Ketika berusia 12 tahun, Thomson sampai pada satu titik di mana ia memercayai Tuhan dan Yesus. “Hanya saja, aku tidak yakin pada gereja.” Terhenti pada berbagai pertanyaan itu, Thomson mulai membaca apa pun dan memikirkan kehidupan yang dijalaninya sejauh itu. Ia mengunjungi berbagai kelompok spiritual dan mencoba meditasi selama beberapa bulan.
“Itu menenangkan, tapi sama sekali tak mengubah gaya hidupku.”
Hingga akhirnya, Thomson bertemu Syekh Abdalqadir as-Sufi (tokoh tarbiyah, penggagas Gerakan Dunia “Murabitun”). Pertemuan itu menjadi awal perkenalannya dengan Islam, agama yang tak pernah terpikirkan oleh Thomson sebelumnya.
Saat berbicara dengan Syekh Abdalqadir dan mendengarkan berbagai hal yang disampaikannya, Thomson merasa telah menemukan jalan menuju transformasi yang ia butuhkan.
“Sejak itu, perlahan aku menemukan jawaban atas semua pertanyaan yang memenuhi otakku,” katanya.

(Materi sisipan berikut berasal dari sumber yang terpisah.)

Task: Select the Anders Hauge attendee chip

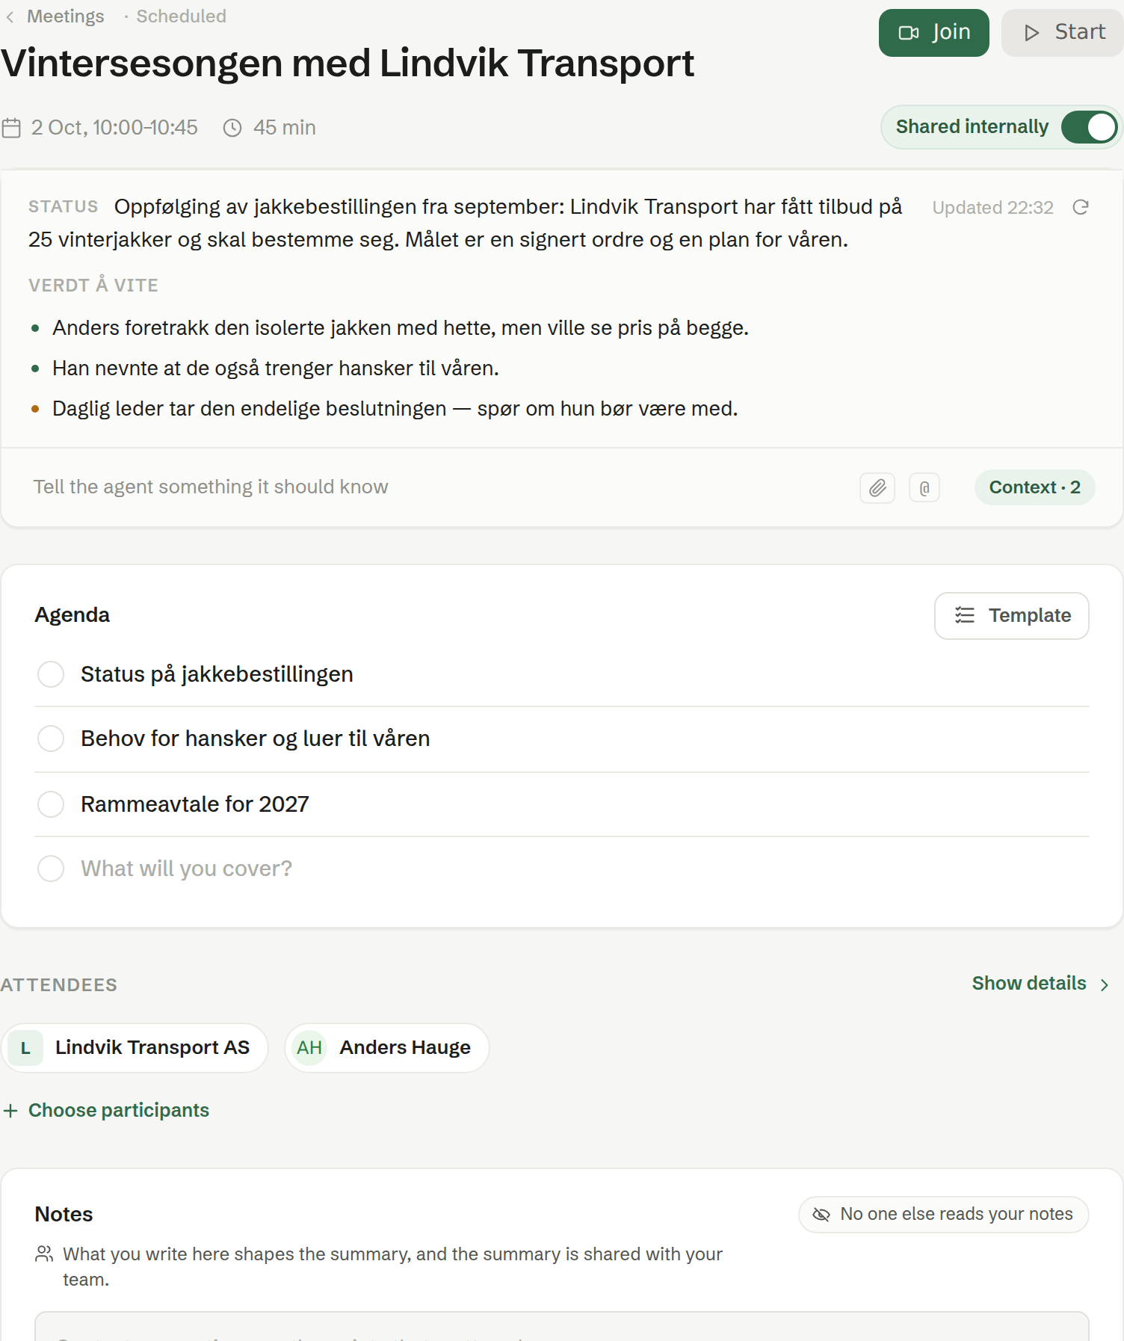Action: pyautogui.click(x=387, y=1048)
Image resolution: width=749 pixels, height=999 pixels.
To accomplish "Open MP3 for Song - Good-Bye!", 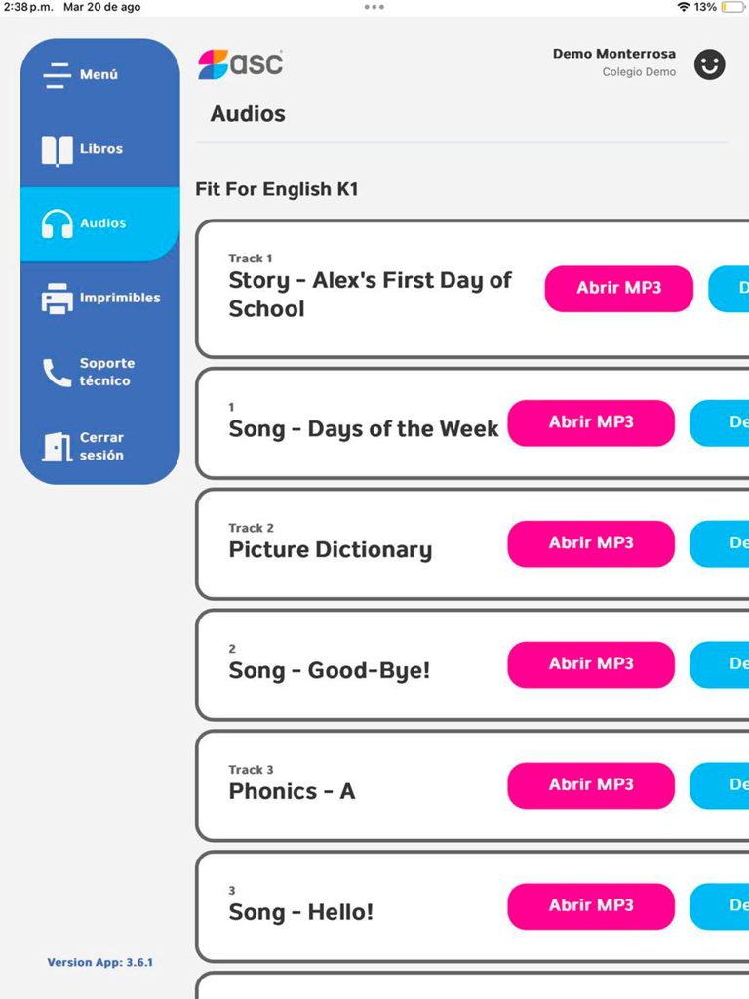I will tap(591, 664).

Thomson pun rutin mengunjungi pusat kajian Islam Syekh Abdalqadir. Ia juga membaca The Book of Stranger yang ditulis Sang Syekh.
Thomson mantap mengakhiri pencariannya pada 13 Agustus 1973. Ia pun mengikrarkan syahadat dan berhaji empat tahun kemudian. Dan mengubah namanya menjadi Ahmad Thomson.
Sepulang haji, ia menyelesaikan pelatihannya sebagai pengacara. Lalu, pada 26 Juli 1979, ia dipanggil ke Pengadilan England & Wales dan mulai meniti karier di bidang advokasi dan hukum Islam.
Thomson pertama kali memperoleh perhatian publik pada 2001, saat tampil dalam sebuah film dokumenter berjudul My Name is Ahmed yang menyabet sebuah penghargaan. Ia pun tampil di film dokumenter lainnya, Prince Naseem’s Guide to Islam. Kedua film itu ditayangkan di BBC2 pada Agustus 2001. Setelah itu, wajahnya kerap mewarnai layar kaca dalam berbagai program, terutama program-program Islam.
Kini, hari-harinya diisi dengan aneka kegiatan keislaman, mulai dari memberikan ceramah rutin tentang Islam di berbagai wilayah di Inggris, menulis untuk Jurnal al-Kala, sampai menjadi kontributor tetap dalam konferensi lintas agama yang digelar setiap tahun di Masjid Regents Park dan Pusat Kebudayaan.
Beberapa buku karyanya yang cukup menggemparkan dan sangat sulit dicari terjemahannya , buku yang membongkar apa dan bagaimana konspirasi Yahudi di dunia ini yang berjudul , yaitu Dajjal the Anti Christ.